The Kiwi, our country’s very symbol – and our individual moniker – is an extraordinary bird. It is flightless, nocturnal and rare. Indeed, a few decades ago it was in danger of extinction. Accordingly, few Kiwis – that’s us – had ever heard its distinctive call, let along, seen one in the wild. That has changed, thanks to breeding programs in semi-natural but predator-controlled areas like this to the point where numbers are being reintroduced to the wild.
The kiwi hen lays usually just one egg annually, and no bird lays as big an egg in relation to the hen’s bodyweight as does the Kiwi.
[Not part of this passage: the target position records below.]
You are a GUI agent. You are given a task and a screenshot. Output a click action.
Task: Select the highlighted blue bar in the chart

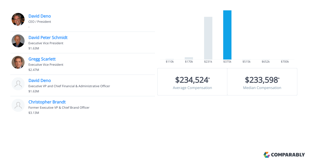(x=227, y=34)
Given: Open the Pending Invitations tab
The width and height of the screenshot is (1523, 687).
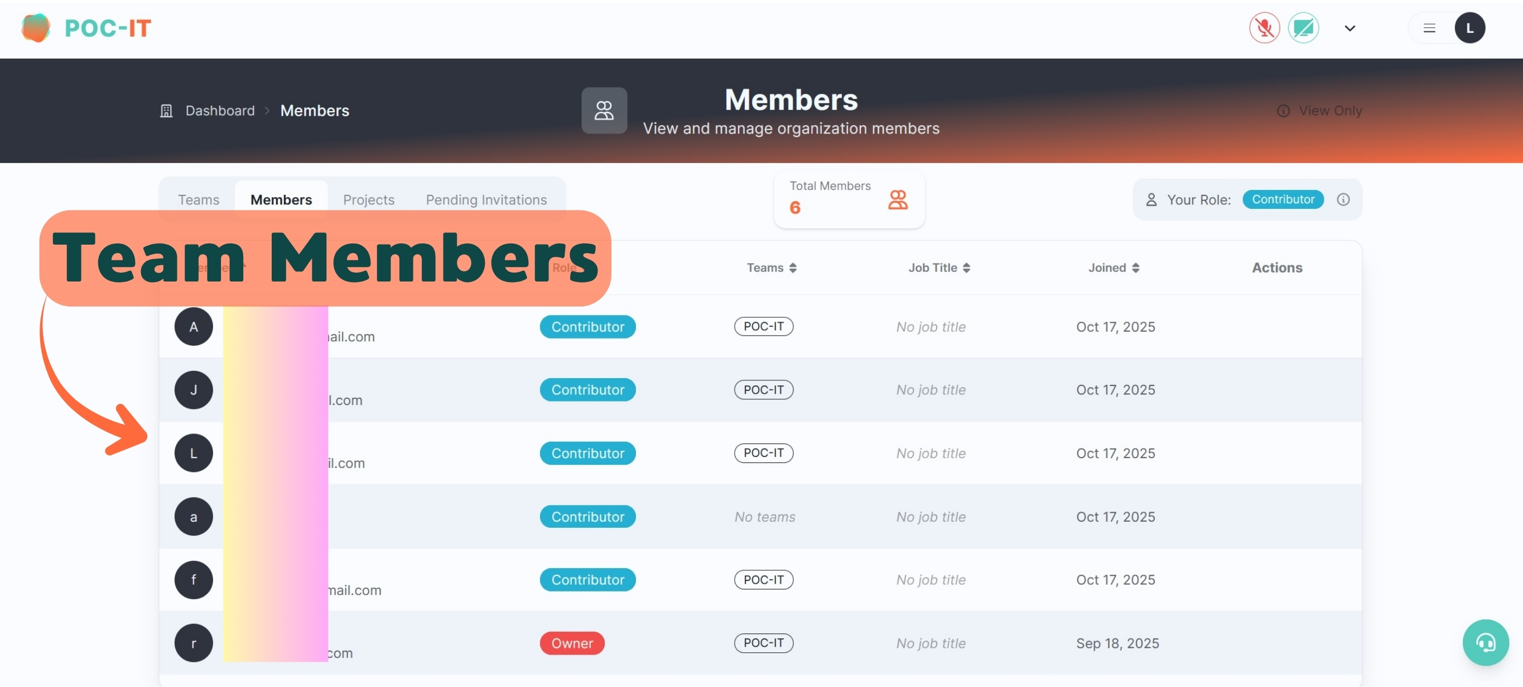Looking at the screenshot, I should click(x=486, y=200).
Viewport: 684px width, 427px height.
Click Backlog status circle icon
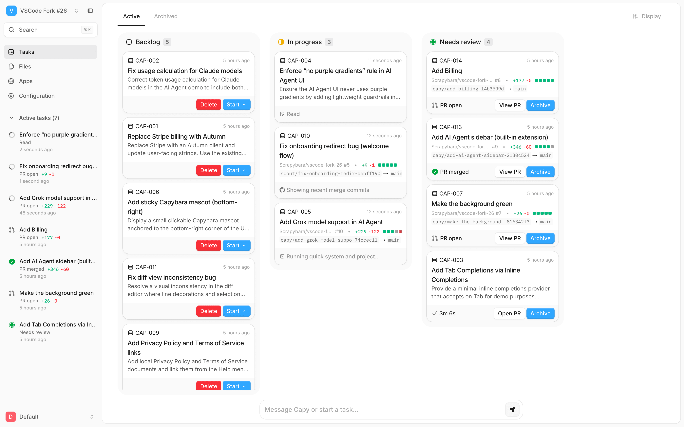click(129, 42)
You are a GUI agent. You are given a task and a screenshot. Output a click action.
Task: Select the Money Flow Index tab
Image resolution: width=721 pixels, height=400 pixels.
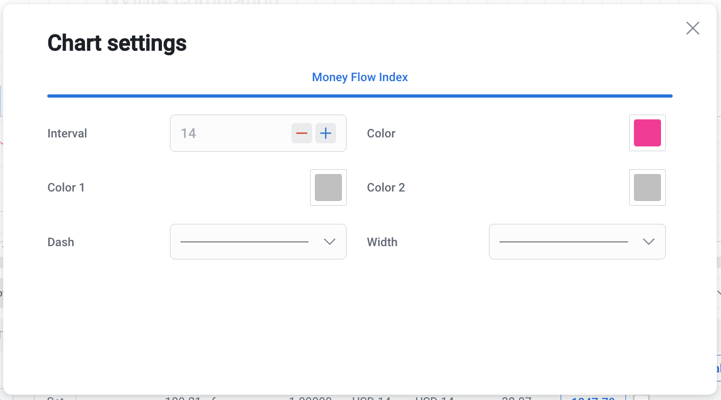point(360,77)
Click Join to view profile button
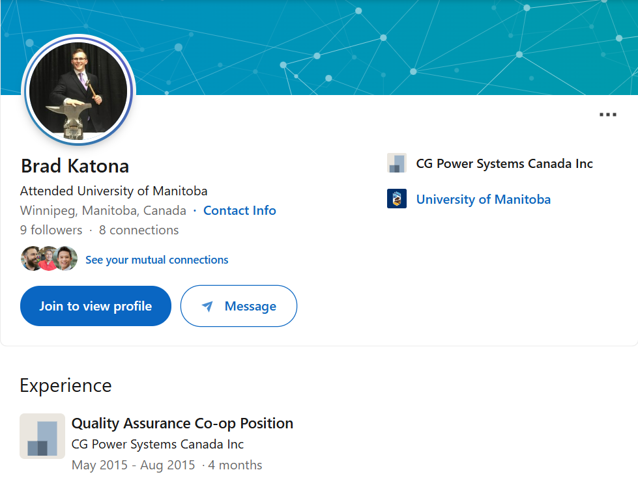The image size is (638, 498). pos(96,306)
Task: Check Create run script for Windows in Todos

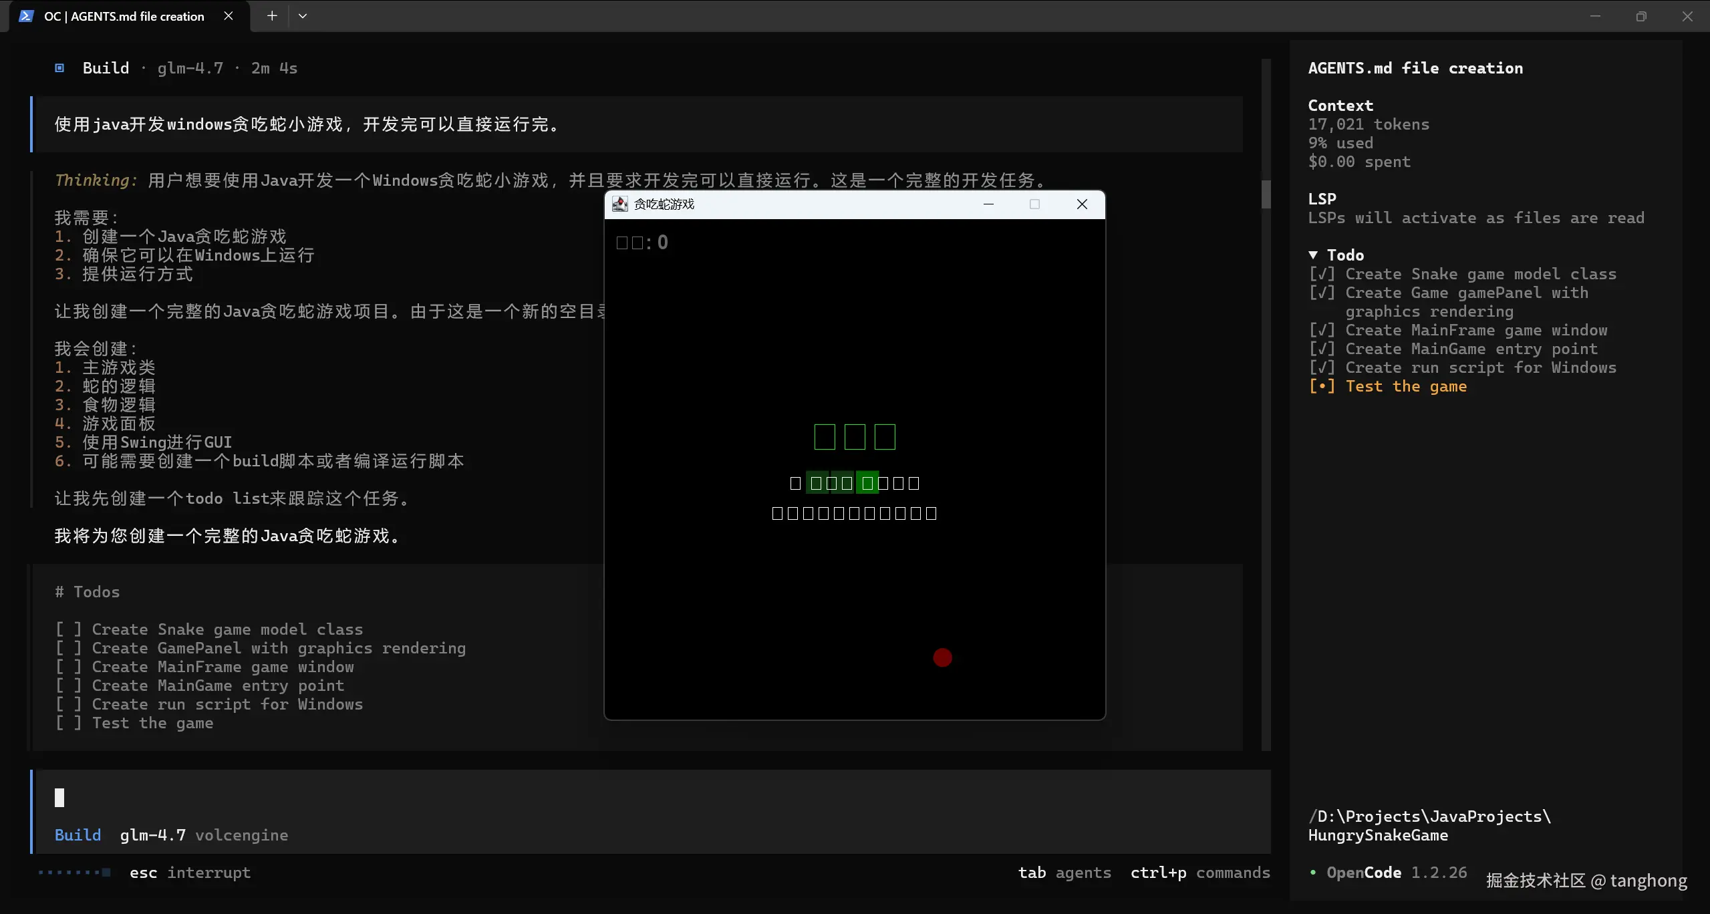Action: pyautogui.click(x=69, y=704)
This is such an effort that the long incubation of 75-90 days is left to the male. Extraordinarily, 65% of the egg is yoke, this allowing the chick to fully develop, with feathers, upon hatching. Thereupon the male, in an act of self-satisfaction, abandons it, so within 24 hours the chick is on its own. One can imagine its vulnerability when predators were introduced by Europeans. This increase in the number of the kiwi, along with other struggling indigenous species has been made possible by an enormous commitment to predator knockdown. Keeping numbers low will, assumably, be perpetual.
Two endangered species mentioned above are breeding successfully at Cape Sanctuary. The takahe, a colourful bird, was assumed to be extinct until rediscovered in a remote part of Fiordland in 1948. Another is the ancient reptile, the tuatara, endemic to New Zealand and the last survivor of an order of reptiles from the age of the dinosaurs.
Cape Sanctuary, the result of two families’ commitment, along with an army of volunteers, is a national treasure, if not an international one. It is a priceless gift to generations yet unborn.